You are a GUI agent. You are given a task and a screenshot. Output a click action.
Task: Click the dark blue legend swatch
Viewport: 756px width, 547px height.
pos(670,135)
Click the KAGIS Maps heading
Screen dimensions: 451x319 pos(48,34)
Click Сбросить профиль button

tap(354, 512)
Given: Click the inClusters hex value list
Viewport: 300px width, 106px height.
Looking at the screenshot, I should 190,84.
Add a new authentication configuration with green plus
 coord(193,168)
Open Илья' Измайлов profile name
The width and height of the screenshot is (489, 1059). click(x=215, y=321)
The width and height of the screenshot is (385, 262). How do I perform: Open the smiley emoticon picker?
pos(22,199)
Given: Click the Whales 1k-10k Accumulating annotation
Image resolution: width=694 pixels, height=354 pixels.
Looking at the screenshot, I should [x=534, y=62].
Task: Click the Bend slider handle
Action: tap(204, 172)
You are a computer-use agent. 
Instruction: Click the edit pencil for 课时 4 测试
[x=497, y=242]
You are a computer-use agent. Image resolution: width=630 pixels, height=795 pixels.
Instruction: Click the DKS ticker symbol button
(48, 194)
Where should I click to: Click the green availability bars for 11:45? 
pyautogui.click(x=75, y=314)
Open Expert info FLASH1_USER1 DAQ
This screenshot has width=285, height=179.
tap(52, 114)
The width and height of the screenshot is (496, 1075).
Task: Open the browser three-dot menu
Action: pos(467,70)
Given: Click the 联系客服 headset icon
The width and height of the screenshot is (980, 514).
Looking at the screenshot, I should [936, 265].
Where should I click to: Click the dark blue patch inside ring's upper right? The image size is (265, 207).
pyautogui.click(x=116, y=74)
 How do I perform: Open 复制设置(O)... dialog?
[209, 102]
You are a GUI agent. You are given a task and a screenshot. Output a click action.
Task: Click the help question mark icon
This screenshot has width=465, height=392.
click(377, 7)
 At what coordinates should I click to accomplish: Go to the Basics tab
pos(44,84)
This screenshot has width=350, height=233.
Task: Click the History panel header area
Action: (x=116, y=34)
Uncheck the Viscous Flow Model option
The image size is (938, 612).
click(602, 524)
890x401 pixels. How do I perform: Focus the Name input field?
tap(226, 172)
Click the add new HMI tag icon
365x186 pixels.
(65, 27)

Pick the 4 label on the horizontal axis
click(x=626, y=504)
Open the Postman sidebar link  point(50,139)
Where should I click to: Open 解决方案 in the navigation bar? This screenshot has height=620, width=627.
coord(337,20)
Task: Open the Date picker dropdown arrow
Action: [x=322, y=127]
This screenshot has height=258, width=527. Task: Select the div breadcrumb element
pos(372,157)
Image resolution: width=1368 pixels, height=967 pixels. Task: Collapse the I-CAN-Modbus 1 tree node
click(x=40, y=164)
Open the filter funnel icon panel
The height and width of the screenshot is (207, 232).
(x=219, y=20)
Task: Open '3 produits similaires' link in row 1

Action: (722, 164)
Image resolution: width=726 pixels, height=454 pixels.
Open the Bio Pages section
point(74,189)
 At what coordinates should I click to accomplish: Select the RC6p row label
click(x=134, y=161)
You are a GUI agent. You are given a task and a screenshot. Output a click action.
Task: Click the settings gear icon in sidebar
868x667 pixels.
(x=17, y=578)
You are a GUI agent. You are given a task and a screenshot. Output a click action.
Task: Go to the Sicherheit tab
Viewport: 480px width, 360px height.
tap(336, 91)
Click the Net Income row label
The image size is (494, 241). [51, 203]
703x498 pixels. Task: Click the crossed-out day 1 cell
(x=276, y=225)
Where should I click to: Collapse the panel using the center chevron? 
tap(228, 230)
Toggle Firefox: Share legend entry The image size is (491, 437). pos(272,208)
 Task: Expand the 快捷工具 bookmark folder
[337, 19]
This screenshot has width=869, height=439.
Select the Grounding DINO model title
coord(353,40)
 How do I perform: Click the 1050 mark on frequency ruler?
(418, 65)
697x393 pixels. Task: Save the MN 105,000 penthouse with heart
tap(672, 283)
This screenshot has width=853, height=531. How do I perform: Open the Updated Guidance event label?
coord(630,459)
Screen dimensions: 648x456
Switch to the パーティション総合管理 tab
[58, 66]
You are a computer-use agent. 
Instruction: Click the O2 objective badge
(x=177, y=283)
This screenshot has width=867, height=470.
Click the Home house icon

☆ ☆ ☆ ☆ ☆ ☆ ☆

## [YOUR INSTRUCTIONS]
Every line of the material above must be set down again exactly.

## [WRITTEN SOLUTION]
You are a GUI agent. You are given a task and a screenshot. Output a click action.
Task: Click the dark blue legend swatch
Viewport: 756px width, 547px height.
pos(670,135)
Click the KAGIS Maps heading
Screen dimensions: 451x319 pos(48,34)
Click Сбросить профиль button

tap(354, 512)
Given: Click the inClusters hex value list
Viewport: 300px width, 106px height.
Looking at the screenshot, I should 190,84.
Add a new authentication configuration with green plus
 coord(193,168)
Open Илья' Измайлов profile name
The width and height of the screenshot is (489, 1059). click(x=215, y=321)
The width and height of the screenshot is (385, 262). How do I perform: Open the smiley emoticon picker?
pos(22,199)
Given: Click the Whales 1k-10k Accumulating annotation
Image resolution: width=694 pixels, height=354 pixels.
Looking at the screenshot, I should [x=534, y=62].
Task: Click the Bend slider handle
Action: tap(204, 172)
You are a computer-use agent. 
Instruction: Click the edit pencil for 课时 4 测试
[x=497, y=242]
You are a computer-use agent. Image resolution: width=630 pixels, height=795 pixels.
Instruction: Click the DKS ticker symbol button
(48, 194)
Where should I click to: Click the green availability bars for 11:45? 
pyautogui.click(x=75, y=314)
Open Expert info FLASH1_USER1 DAQ
This screenshot has width=285, height=179.
tap(52, 114)
The width and height of the screenshot is (496, 1075).
Task: Open the browser three-dot menu
Action: pos(467,70)
Given: Click the 联系客服 headset icon
The width and height of the screenshot is (980, 514).
Looking at the screenshot, I should [936, 265].
Where should I click to: Click the dark blue patch inside ring's upper right? The image size is (265, 207).
pyautogui.click(x=116, y=74)
 How do I perform: Open 复制设置(O)... dialog?
[209, 102]
You are a GUI agent. You are given a task and a screenshot. Output a click action.
Task: Click the help question mark icon
This screenshot has width=465, height=392.
click(377, 7)
 At what coordinates should I click to accomplish: Go to the Basics tab
pos(44,84)
This screenshot has width=350, height=233.
Task: Click the History panel header area
Action: (x=116, y=34)
Uncheck the Viscous Flow Model option
The image size is (938, 612).
click(602, 524)
890x401 pixels. How do I perform: Focus the Name input field?
tap(226, 172)
Click the add new HMI tag icon
365x186 pixels.
(65, 27)

Pick the 4 label on the horizontal axis
click(x=626, y=504)
Open the Postman sidebar link  point(50,139)
Where should I click to: Open 解决方案 in the navigation bar? This screenshot has height=620, width=627.
coord(337,20)
Task: Open the Date picker dropdown arrow
Action: [x=322, y=127]
This screenshot has height=258, width=527. Task: Select the div breadcrumb element
pos(372,157)
Image resolution: width=1368 pixels, height=967 pixels. Task: Collapse the I-CAN-Modbus 1 tree node
click(x=40, y=164)
Open the filter funnel icon panel
The height and width of the screenshot is (207, 232).
(x=219, y=20)
Task: Open '3 produits similaires' link in row 1

Action: (722, 164)
Image resolution: width=726 pixels, height=454 pixels.
Open the Bio Pages section
point(74,189)
 At what coordinates should I click to accomplish: Select the RC6p row label
click(x=134, y=161)
You are a GUI agent. You are given a task and a screenshot. Output a click action.
Task: Click the settings gear icon in sidebar
868x667 pixels.
(x=17, y=578)
You are a GUI agent. You are given a task and a screenshot. Output a click action.
Task: Go to the Sicherheit tab
Viewport: 480px width, 360px height.
tap(336, 91)
Click the Net Income row label
The image size is (494, 241). [51, 203]
703x498 pixels. Task: Click the crossed-out day 1 cell
(x=276, y=225)
Where should I click to: Collapse the panel using the center chevron? 
tap(228, 230)
Toggle Firefox: Share legend entry The image size is (491, 437). pos(272,208)
 Task: Expand the 快捷工具 bookmark folder
[337, 19]
This screenshot has width=869, height=439.
Select the Grounding DINO model title
coord(353,40)
 How do I perform: Click the 1050 mark on frequency ruler?
(418, 65)
697x393 pixels. Task: Save the MN 105,000 penthouse with heart
tap(672, 283)
This screenshot has width=853, height=531. How do I perform: Open the Updated Guidance event label?
coord(630,459)
Screen dimensions: 648x456
Switch to the パーティション総合管理 tab
[58, 66]
You are a computer-use agent. 
Instruction: Click the O2 objective badge
(x=177, y=283)
This screenshot has width=867, height=470.
Click the Home house icon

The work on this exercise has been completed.